Anda di halaman 1dari 1

3.

Martabat Manusia sebagai Pribadi Sosial

Apakah Anda pernah mendengar ada pepatah mengatakan: “No man is an island”, artinya ‘manusia
tidak ada yang hidup sendirian.’ Dalam kehidupannya manusia sadar akan dirinya bersama dengan
orang lain. Manusia bersama dengan orang lain, secara bersama-sama memberikan arti dan nilai dan
saling memanusiawikan. Anda menjadi pribadi justru dalam pengakuan dari sesama. Manusia diciptakan
untuk berelasi dan bersekutu. Relasi dan persekutuan ini memperlihatkan suatu ketergantungan
dasariah antarmanusia sebagai makhluk yang selalu ada bersama. Karena itu, manusia hidupnya
tergantung satu sama lain. Allah tidak menciptakan manusia seorang diri: sebab sejak awal mula “Ia
menciptakan mereka pria dan wanita” (Kej. 1:27). Rukun hidup mereka merupakan bentuk pertama
persekutuan antarpribadi. Sebab dari kodratnya yang terdalam, manusia bersifat sosial; dan tanpa
berhubungan dengan sesama ia tidak dapat hidup atau mengembangkan bakat-pembawaannya. Hidup
di tengah-tengah manusia lain merupakan sebuah keniscayaan. Oleh karena itu, sebagai citra Allah
manusia adalah pribadi sosial, yang di satu sisi sebagai anugerah yang layak “disyukuri” dan di lain pihak
mengandung tugas panggilan/perutusan yaitu “membangun”. Karenanya, kita perlu membangun
kesadaran bahwa kita hidup dalam suatu komunitas kebersamaan. Kesadaran itu, hendaknya dihayati
dengan sikap-sikap yang menunjang tercapainya kerja sama dan saling pengertian dan peduli di antara
sesama manusia.

Dari penjelasan dan uraian di atas, secara singkat dapat dikatakan bahwa relasi sosial manusia dipahami
dalam penilaian martabat manusia yang tidak bisa terpisah dari kenyataan bahwa ia diciptakan oleh
Allah.
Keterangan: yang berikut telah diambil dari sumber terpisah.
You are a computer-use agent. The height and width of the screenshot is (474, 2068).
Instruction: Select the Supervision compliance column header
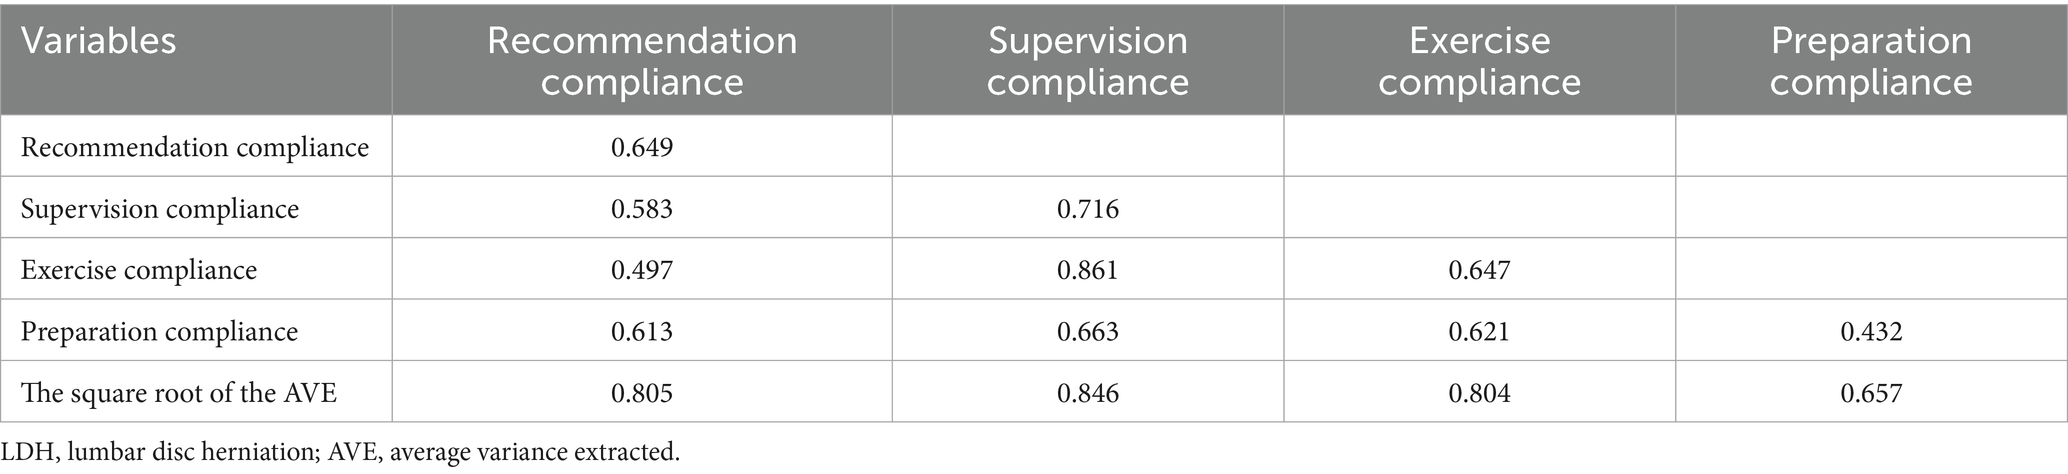[x=1088, y=60]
Hal itu berarti luhurnya martabat manusia diakui, dihormati dan dijunjung tinggi karena iman akan
Allah, maka kepercayaan bahwa Allah itu Sang Pencipta sekaligus mengandung kepercayaan bahwa
Allah menjadikan manusia sebagai makhluk sosial yang mulia dan bermartabat luhur. Karena martabat
luhur manusia hanya diakui dalam iman akan Allah sebagai Sang Pencipta dan dalam diri Yesus Kristus,
Putera Allah yang tunggal.

Manusia menentukan sikap dan hubungannya dengan sesama. Dengan akal budinya, dan kemampuan
membedakan yang baik dan yang jahat, serta dengan kehendak bebasnya, manusia bertanggungjawab
atas perbuatannya. Martabat setiap manusia diuji dalam relasi membina dirinya dengan sesamanya, dan
keberhasilan kemanusiaannya dinilai dari sisi kadar etis-moralnya, bukan pada apa yang dimiliki dan
melekat pada dirinya. Dalam konteks bernegara, kepekaan sosial diwujudkan dalam bentuk membayar
pajak dengan benar, tepat waktu dan tidak memanipulasi kewajiban pajaknya.